One strategy is to measure the "latency" of a known thread pool operation. If you periodically run a small, fast crypto.randomBytes call and it usually takes 1ms, but suddenly starts taking 50ms, you know the thread pool is backed up.

setInterval(() => {
  const checkStart = Date.now();
  crypto.randomBytes(16, (err, buf) => {
    const delta = Date.now() - checkStart;
    if (delta > 20) {
      console.warn(`Thread pool delay detected: ${delta}ms. Check for starvation!`);
    }
  });
}, 1000).unref(); // unref so it doesn't keep the process alive

This acts like a "canary in a coal mine." If the canary dies (the delay increases), you know your background workers are swamped.

Worker Threads: A Different Beast

It's vital to distinguish between the Libuv Thread Pool and the Worker Threads API (worker_threads).

- Libuv Thread Pool: Managed automatically by Node. Used for internal I/O and specific APIs. You don't manage the threads; you just trigger tasks that go there.
- Worker Threads: Managed by *you*. You spawn them to run your own JavaScript code in parallel.

If you have heavy calculation logic written in JavaScript (like processing a huge array of data), increasing UV_THREADPOOL_SIZE won't help you. JavaScript always runs on the main event loop unless you explicitly move it into a Worker Thread.

The Libuv pool is for the "built-in" heavy lifting. Worker Threads are for "your" heavy lifting.

Architectural Alternatives

Instead of just cranking up the thread pool size, consider if you can avoid the pool entirely.
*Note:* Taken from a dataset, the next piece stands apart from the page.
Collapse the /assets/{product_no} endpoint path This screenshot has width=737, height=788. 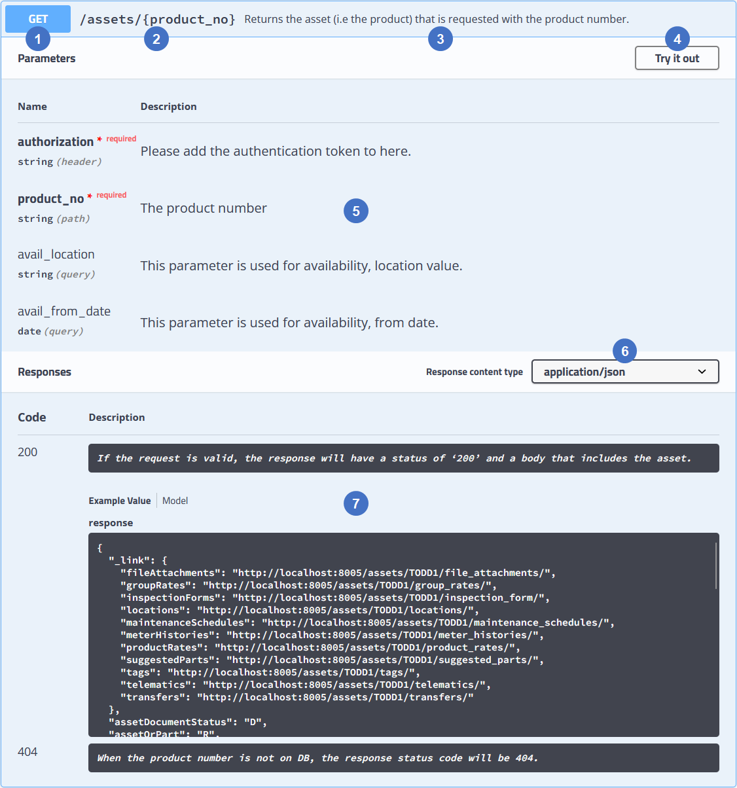tap(157, 20)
1. For Filesystem operations: Can you use Streams? While fs.createReadStream still uses the thread pool, it does so in smaller, more manageable chunks rather than trying to shove a 500MB file into a single thread pool task.
2. For Crypto: If you are doing massive amounts of hashing, consider offloading that to a dedicated service or using a WebAssembly implementation of the hash function. Wasm can often run on the main thread (if the chunks are small) or in a Worker Thread, bypassing the 4-thread libuv limit.
3. For DNS: Use an IP address for internal service communication to bypass the need for getaddrinfo lookups entirely. Or, use a caching DNS wrapper.

Summary: The Hidden Limit

Node.js's scalability comes from its ability to handle thousands of concurrent network connections on a single thread. But that "single thread" narrative creates a blind spot.
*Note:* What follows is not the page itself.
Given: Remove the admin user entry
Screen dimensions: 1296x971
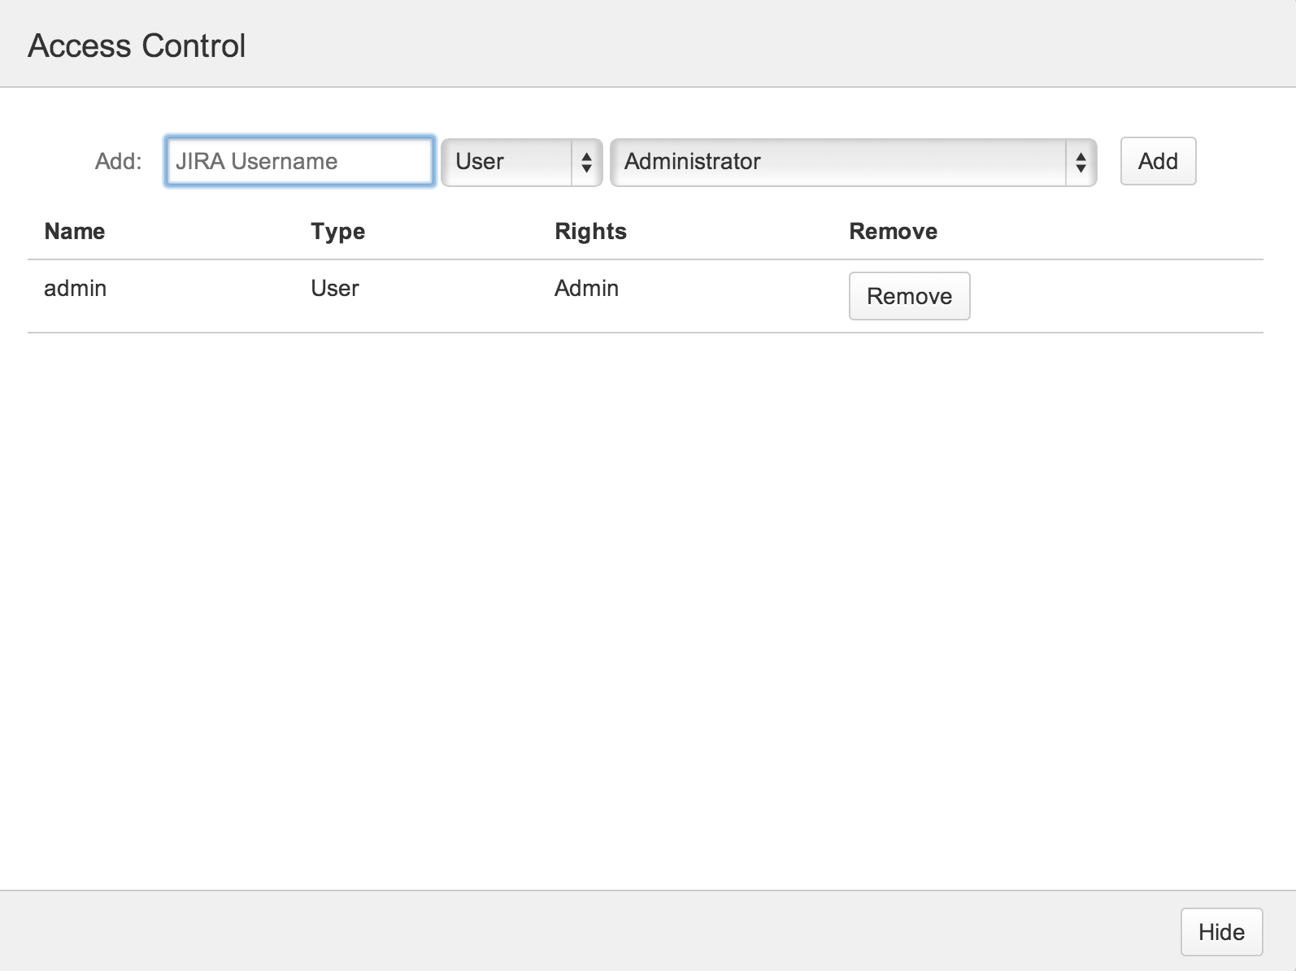Looking at the screenshot, I should point(909,296).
When your application starts performing tasks that require the libuv thread pool, you are no longer operating in a world of infinite concurrency. You are operating in a world with a concurrency of four.
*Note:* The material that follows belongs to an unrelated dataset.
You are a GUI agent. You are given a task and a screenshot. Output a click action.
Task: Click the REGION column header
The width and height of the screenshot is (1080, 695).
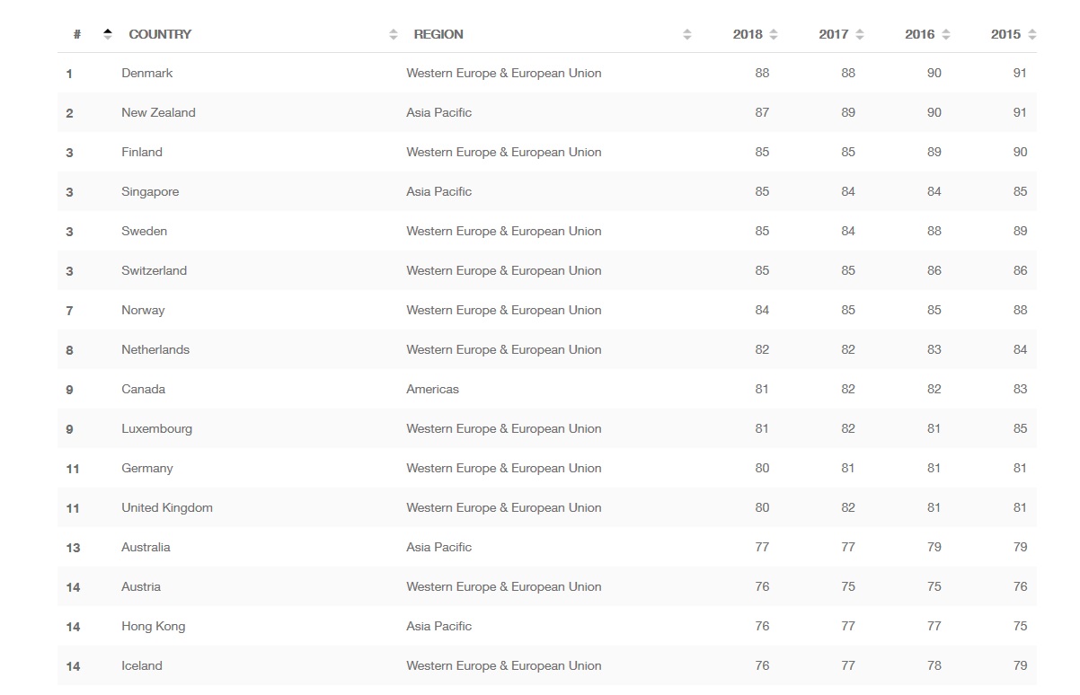coord(438,34)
If you're seeing inexplicable latency while the CPU is idle:
1. Check if you're doing heavy File I/O.
2. Check if you're doing heavy Crypto or Compression.
3. Check if your outgoing requests are bottlenecked by DNS lookups.
4. Experiment with UV_THREADPOOL_SIZE.
5. Don't forget that threads have a cost; more isn't always better.

Understanding the thread pool isn't just a "deep dive" technical curiosity—it's a requirement for building production-grade Node.js systems that don't fall over the moment they're asked to do more than just proxy JSON.